A primeira consideração a ser feita é que as peças de aço, originalmente projetadas para serem produzidas pelos métodos metalúrgicos convencionais, dificilmente podem ser produzidas por sinterização, sem modificações, ainda que elementares.

Por outro lado, face aos característicos inerentes à própria técnica de metalurgia do pó, pode-se concluir que, para tirar as máximas vantagens do processo – sobretudo sob o ponto de vista de precisão e tolerância dimensionais – é necessário que se projete adequadamente as modificações a serem introduzidas na peça em si e se considerem as limitações que a própria operação de compressão – que é, por assim dizer, a operação fundamental do processo – impõe.

A técnica de metalurgia do pó se adapta admiravelmente para formas cilíndricas, retangulares e irregulares, desde que não se apresentem grandes variações das dimensões das secções transversais. Do mesmo modo, cantos e ângulos vivos, paredes muito finas e particularidades semelhantes devem ser evitadas, porque o pó, sob a ação da pressão, não escoa como os líquidos, impedindo o preenchimento adequado das reentrâncias e das cavidades das matrizes.

De um modo geral, o engenheiro deve ter na sua mente uma série de regras, no projeto, execução e utilização das peças sinterizadas de ferro ou aço.
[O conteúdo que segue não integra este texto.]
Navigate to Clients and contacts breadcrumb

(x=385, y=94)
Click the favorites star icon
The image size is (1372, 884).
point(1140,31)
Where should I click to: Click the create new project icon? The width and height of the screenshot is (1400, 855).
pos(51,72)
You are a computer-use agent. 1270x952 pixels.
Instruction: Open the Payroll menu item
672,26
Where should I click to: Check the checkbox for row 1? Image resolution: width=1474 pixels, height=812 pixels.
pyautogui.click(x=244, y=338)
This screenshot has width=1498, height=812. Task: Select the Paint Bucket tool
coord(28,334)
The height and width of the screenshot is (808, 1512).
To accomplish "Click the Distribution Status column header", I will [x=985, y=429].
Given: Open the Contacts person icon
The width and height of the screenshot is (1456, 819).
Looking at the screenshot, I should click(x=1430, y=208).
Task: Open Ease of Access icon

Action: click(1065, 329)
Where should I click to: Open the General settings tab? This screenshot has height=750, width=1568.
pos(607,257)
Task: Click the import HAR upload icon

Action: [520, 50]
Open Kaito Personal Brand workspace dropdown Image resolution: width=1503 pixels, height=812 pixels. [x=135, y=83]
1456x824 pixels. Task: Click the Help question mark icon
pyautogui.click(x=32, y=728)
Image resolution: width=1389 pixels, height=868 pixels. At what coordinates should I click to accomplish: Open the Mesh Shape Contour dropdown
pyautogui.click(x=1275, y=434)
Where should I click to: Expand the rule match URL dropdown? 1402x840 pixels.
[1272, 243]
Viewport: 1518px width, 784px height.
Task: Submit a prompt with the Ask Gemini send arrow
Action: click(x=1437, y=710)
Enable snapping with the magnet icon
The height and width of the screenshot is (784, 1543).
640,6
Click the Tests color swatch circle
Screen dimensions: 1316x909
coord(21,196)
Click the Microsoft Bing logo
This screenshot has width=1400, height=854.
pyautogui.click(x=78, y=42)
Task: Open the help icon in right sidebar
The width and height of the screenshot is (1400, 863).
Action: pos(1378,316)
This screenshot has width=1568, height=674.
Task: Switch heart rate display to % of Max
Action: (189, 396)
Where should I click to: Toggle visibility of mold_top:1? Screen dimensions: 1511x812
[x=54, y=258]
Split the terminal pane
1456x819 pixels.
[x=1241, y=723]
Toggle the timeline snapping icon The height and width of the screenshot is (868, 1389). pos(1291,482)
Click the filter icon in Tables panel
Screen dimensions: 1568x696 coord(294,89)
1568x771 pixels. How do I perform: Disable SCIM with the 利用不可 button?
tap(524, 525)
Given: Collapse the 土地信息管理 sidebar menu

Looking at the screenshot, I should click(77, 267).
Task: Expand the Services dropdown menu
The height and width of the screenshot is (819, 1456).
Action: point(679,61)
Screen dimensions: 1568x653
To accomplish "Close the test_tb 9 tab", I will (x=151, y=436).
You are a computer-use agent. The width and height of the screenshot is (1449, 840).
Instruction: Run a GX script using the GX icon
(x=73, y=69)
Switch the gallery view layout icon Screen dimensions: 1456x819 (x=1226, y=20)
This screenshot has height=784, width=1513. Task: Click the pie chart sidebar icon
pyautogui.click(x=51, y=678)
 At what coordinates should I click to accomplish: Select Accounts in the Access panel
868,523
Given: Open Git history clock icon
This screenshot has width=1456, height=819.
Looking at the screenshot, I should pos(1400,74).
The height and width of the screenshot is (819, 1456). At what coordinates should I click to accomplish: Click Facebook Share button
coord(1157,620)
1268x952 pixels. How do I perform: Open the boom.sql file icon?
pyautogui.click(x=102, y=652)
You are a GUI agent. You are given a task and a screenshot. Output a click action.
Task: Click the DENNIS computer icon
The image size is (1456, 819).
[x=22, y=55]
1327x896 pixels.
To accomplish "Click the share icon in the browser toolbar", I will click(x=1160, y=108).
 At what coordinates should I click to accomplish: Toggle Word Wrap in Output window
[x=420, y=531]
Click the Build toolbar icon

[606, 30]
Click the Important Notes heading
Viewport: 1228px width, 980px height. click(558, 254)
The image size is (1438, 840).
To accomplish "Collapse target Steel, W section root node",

Tais regras podem ser resumidas da seguinte maneira:

- evitar formas e contornos da peça que impeçam sua retirada da matriz. Furos laterais, ângulos reentrantes, roscas, etc., são impossíveis de moldar, de modo que essas particularidades, se realmente necessárias, só podem ser obtidas por usinagem suplementar, a qual, entretanto, deve ser evitada sempre que possível;

- evitar paredes finas, cantos vivos e particularidades semelhantes que, dificultando o escoamento do pó na matriz, criam problemas de produção e originam material com característicos físicos insuficientes;

- evitar igualmente alterações abruptas da espessura das paredes, pois durante a sinterização, as modificações dimensionais que ocorrem, em proporções diferentes quando as espessuras variam muito podem provocar empenamento e, portanto, inutilização das peças;

- evitar, tanto quanto possível, um número exagerado de desníveis, assim como mudanças pronunciadas e bruscas de secção transversal. Tanto mais difícil se torna obter densidade uniforme, quanto maior for o número de degraus; sendo estes necessários, preferivelmente deverão ser conferidos às peças por usinagem suplementar.